Este repunte en las acciones de Intel se produce en un contexto de creciente demanda por tecnología relacionada con inteligencia artificial (IA). La empresa ha destacado que la necesidad de unidades de procesamiento central (CPU) está aumentando a medida que la IA se integra más en diversas aplicaciones. Este cambio ha llevado a Intel a reafirmar su posición como un actor clave en el sector tecnológico, especialmente en un momento en que la competencia con empresas como AMD y Nvidia se intensifica.

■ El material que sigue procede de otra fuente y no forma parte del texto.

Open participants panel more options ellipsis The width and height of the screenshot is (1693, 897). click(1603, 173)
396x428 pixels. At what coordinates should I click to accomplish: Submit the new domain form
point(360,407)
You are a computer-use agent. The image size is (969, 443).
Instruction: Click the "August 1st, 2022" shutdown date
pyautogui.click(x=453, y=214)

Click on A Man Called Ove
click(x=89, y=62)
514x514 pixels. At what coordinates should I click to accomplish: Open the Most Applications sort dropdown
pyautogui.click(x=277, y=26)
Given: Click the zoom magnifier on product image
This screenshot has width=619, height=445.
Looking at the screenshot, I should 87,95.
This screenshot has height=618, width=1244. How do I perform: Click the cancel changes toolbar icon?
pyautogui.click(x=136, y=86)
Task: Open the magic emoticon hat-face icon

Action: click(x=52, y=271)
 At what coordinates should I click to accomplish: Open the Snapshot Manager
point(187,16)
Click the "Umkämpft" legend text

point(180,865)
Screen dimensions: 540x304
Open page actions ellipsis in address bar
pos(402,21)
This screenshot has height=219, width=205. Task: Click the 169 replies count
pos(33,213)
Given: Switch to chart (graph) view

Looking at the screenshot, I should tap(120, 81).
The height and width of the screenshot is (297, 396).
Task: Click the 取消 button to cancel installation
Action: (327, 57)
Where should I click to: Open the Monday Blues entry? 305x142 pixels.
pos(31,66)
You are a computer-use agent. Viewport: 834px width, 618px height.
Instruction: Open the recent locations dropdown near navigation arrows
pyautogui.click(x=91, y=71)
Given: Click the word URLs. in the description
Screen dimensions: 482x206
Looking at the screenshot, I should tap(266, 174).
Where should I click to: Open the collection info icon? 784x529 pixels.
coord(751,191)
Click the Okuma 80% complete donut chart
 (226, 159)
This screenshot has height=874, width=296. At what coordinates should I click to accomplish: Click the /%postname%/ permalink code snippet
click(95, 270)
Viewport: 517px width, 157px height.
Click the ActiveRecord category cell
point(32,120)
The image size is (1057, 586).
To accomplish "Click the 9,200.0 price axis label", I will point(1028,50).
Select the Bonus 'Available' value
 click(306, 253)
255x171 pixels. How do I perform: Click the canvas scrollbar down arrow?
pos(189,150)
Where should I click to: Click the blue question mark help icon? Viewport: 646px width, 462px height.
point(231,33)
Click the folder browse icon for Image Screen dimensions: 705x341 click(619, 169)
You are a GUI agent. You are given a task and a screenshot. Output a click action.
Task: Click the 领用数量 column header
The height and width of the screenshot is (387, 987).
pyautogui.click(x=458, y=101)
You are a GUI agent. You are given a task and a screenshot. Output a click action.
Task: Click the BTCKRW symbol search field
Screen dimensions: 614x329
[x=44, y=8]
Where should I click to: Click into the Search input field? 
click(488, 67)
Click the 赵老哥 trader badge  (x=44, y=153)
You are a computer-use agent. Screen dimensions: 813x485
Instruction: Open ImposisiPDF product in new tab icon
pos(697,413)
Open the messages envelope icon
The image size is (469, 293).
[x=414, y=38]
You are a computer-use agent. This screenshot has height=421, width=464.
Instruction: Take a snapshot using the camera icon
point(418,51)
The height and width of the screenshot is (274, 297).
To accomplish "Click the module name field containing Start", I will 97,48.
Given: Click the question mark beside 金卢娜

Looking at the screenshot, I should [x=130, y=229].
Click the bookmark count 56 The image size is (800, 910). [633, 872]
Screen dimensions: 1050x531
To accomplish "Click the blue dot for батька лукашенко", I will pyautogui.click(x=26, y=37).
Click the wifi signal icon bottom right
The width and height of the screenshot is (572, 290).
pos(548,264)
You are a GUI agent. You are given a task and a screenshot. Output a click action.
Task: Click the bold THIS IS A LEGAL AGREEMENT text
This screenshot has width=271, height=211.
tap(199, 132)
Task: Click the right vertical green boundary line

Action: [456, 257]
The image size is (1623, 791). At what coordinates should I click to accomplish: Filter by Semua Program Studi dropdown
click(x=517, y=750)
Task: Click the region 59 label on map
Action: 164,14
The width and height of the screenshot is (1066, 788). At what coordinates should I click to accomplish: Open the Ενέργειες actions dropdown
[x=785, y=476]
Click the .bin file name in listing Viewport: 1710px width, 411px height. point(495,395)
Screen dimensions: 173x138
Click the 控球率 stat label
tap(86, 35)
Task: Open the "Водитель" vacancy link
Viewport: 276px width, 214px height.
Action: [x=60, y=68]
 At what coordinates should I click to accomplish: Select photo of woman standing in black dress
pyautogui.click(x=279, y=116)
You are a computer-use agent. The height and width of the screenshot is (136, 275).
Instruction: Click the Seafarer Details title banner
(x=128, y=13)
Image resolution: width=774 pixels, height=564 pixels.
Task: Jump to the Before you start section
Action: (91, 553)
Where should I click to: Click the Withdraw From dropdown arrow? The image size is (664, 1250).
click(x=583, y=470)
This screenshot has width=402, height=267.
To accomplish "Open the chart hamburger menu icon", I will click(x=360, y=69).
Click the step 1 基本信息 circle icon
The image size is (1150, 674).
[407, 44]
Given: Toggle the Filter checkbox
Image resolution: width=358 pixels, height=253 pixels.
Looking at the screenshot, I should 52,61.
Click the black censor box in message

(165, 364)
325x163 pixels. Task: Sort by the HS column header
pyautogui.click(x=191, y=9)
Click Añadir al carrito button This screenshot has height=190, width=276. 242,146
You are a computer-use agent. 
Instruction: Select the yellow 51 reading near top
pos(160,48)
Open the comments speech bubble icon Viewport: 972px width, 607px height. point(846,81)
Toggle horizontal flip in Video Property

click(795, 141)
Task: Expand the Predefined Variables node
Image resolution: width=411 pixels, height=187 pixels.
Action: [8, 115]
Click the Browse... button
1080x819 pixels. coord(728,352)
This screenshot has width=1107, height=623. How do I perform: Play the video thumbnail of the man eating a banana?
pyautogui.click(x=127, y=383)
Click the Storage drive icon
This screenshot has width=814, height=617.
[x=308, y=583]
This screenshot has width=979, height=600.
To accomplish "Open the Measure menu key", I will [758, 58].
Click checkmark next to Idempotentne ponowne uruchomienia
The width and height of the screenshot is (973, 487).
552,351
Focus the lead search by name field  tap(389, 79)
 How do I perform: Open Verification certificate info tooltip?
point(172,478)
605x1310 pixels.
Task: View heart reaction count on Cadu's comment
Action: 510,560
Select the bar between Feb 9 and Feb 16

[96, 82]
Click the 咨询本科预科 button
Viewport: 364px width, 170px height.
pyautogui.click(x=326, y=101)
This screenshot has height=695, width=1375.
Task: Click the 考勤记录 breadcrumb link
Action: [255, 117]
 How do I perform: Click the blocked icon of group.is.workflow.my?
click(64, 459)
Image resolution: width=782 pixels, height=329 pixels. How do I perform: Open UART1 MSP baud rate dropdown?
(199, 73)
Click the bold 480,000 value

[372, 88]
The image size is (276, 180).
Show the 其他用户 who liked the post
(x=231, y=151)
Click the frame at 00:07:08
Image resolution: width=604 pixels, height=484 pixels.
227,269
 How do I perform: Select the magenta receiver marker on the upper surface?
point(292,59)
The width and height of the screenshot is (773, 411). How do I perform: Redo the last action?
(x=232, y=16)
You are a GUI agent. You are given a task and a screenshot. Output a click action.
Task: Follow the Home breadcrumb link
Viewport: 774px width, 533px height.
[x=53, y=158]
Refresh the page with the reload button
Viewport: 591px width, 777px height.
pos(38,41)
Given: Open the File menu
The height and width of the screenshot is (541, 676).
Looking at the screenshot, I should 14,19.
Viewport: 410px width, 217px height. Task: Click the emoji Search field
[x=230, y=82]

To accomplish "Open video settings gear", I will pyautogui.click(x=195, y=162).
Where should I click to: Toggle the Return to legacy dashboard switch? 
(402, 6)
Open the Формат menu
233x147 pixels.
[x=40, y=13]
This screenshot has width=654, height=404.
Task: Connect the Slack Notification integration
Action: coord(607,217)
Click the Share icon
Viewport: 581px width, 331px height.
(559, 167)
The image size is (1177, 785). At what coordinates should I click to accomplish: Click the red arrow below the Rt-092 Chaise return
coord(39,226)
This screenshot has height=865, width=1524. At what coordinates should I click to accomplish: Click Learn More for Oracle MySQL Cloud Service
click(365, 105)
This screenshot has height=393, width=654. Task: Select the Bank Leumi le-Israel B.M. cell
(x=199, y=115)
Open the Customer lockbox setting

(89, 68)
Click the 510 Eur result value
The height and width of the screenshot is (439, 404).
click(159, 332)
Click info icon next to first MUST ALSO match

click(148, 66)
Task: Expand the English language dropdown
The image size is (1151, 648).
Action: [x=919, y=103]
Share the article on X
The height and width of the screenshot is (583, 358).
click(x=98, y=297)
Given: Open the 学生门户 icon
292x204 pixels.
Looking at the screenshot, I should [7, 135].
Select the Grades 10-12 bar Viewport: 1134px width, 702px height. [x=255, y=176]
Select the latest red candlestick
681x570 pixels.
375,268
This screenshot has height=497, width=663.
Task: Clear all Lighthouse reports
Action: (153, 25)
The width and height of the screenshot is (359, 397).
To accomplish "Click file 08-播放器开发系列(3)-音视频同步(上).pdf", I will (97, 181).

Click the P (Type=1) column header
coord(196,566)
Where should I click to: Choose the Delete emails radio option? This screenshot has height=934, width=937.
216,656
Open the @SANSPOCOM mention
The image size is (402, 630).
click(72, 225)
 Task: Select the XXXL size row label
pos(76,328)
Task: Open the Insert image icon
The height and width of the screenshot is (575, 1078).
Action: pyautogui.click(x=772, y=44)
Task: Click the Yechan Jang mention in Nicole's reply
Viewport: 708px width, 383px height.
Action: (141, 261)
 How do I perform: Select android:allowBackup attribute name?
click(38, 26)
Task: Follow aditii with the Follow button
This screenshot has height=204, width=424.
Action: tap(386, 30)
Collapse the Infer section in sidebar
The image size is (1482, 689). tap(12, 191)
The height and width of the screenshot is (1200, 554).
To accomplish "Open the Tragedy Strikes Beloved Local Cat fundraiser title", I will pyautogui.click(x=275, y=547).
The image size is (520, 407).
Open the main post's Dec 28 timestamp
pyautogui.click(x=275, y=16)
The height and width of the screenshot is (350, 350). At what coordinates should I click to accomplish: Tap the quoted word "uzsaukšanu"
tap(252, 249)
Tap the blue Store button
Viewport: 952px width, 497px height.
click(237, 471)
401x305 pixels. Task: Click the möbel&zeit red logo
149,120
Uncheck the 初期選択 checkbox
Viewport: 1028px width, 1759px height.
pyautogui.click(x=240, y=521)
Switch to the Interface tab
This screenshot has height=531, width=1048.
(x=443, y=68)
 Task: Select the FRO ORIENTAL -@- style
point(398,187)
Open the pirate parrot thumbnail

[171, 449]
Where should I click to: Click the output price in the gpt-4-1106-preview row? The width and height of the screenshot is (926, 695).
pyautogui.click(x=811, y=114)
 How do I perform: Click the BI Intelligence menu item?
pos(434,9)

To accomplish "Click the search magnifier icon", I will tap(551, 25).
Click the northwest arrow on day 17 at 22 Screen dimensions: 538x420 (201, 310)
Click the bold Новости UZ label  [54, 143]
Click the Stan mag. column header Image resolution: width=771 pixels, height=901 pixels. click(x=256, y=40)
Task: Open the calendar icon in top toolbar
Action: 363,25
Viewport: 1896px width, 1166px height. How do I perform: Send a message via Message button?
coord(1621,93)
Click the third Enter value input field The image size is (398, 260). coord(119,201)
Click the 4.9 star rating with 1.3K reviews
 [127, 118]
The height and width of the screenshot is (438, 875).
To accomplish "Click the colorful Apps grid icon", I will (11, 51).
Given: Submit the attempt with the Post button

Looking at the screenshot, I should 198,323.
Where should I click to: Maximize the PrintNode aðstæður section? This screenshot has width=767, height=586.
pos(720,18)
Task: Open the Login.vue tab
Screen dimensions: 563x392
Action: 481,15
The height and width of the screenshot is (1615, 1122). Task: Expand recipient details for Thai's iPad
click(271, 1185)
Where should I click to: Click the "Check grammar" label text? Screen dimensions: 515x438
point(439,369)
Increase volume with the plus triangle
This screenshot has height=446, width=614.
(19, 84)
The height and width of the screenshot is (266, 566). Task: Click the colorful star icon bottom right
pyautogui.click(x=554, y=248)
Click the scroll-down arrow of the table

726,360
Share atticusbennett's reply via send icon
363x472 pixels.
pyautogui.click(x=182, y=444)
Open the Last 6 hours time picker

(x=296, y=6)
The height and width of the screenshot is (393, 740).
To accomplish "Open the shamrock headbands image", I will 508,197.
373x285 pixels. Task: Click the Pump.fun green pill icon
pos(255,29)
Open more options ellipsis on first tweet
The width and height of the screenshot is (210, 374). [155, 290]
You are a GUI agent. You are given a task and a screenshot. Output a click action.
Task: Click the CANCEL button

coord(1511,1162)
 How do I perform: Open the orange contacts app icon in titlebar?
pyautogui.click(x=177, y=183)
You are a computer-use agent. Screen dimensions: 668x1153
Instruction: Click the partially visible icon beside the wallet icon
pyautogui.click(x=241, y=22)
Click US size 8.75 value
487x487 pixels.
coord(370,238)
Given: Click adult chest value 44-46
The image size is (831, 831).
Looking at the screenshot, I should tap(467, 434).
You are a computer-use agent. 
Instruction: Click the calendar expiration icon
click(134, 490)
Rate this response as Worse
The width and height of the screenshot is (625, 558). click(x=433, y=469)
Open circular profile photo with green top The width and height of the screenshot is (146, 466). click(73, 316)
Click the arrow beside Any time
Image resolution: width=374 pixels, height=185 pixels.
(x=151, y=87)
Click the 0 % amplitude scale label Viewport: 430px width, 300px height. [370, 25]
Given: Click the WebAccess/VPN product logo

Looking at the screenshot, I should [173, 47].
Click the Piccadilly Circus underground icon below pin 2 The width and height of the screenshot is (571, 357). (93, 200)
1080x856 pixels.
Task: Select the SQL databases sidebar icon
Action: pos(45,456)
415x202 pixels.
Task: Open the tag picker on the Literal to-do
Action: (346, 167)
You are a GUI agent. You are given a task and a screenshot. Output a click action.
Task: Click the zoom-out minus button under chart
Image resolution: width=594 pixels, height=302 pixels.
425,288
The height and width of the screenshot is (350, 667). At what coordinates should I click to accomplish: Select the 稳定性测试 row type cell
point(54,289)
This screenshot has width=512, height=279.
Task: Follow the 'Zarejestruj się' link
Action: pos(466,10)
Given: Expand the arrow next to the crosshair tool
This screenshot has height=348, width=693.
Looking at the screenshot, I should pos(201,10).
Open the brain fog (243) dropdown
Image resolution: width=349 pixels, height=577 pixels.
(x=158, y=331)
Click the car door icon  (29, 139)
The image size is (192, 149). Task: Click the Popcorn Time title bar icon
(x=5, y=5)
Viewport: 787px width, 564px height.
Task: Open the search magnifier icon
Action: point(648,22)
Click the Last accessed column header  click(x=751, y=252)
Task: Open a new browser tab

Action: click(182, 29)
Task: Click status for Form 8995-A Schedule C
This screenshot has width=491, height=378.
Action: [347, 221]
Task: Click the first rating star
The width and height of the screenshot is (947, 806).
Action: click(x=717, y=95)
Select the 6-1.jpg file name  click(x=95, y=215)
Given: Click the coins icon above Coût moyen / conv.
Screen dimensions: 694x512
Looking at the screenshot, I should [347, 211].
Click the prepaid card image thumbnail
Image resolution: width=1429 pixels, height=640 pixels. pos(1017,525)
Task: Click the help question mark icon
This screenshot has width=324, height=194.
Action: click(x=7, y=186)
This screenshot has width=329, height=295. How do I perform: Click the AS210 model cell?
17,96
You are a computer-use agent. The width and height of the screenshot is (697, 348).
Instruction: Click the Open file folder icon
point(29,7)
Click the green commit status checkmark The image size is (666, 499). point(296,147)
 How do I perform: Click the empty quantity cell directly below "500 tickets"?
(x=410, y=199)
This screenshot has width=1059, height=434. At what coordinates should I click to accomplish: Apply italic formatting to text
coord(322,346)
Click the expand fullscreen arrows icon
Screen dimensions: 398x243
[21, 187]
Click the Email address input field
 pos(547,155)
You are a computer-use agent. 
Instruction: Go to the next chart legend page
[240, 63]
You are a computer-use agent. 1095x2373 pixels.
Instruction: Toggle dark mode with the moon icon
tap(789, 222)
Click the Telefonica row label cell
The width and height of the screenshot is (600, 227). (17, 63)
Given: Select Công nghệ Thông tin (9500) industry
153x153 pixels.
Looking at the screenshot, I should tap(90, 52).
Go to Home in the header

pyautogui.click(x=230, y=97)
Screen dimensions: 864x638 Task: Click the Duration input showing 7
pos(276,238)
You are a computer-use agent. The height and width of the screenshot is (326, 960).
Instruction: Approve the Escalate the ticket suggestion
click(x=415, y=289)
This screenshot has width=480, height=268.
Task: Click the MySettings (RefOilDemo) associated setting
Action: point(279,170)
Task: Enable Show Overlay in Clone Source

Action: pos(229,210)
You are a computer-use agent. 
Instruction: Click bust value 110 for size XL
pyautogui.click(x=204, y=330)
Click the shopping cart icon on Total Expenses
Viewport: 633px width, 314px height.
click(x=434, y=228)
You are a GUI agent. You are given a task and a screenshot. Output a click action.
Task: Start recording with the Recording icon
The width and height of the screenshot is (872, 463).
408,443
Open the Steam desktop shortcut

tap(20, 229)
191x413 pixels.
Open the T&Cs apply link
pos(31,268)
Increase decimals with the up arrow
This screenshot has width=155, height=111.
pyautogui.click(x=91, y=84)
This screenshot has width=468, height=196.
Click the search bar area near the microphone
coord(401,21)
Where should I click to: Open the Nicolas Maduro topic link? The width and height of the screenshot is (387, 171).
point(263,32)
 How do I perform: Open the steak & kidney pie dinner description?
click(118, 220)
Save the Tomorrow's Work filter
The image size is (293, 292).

En el ámbito más amplio del mercado estadounidense, el índice Nasdaq Composite, que incluye a muchas empresas tecnológicas, también mostró un desempeño positivo, subiendo un 0.9% en la misma jornada. Sin embargo, el índice Dow Jones Industrial Average cayó un 0.3%, lo que indica una divergencia en el rendimiento de las acciones tecnológicas frente a otros sectores. Este comportamiento sugiere que los inversores están buscando refugio en acciones tecnológicas en medio de la incertidumbre geopolítica y económica.

Por otro lado, el mercado del petróleo también experimentó movimientos significativos, con los precios del crudo Brent cayendo por debajo de los 100 USD por barril, mientras que el West Texas Intermediate se situó en 95 USD. Esta caída en los precios del petróleo puede tener implicaciones para la inflación y el gasto del consumidor en EE. UU., donde la confianza del consumidor se mantiene en niveles bajos, a pesar de un ligero repunte. El índice de confianza del consumidor de la Universidad de Michigan mostró una lectura final de 49.8 en abril, lo que, aunque superior a las expectativas, sigue siendo el nivel más bajo registrado.

De cara al futuro, los inversores deben estar atentos a la próxima reunión de la Reserva Federal, programada para la próxima semana, donde se espera que se discutan las políticas monetarias en un contexto de inflación persistente. Además, el impacto de la guerra en Irán y las tensiones en el estrecho de Ormuz continúan generando incertidumbre en los mercados energéticos, lo que podría influir en la dirección de las acciones tecnológicas y en la economía en general. La combinación de estos factores sugiere que el entorno de inversión seguirá siendo volátil en el corto plazo, lo que requerirá un monitoreo constante de las condiciones del mercado y de los indicadores económicos clave.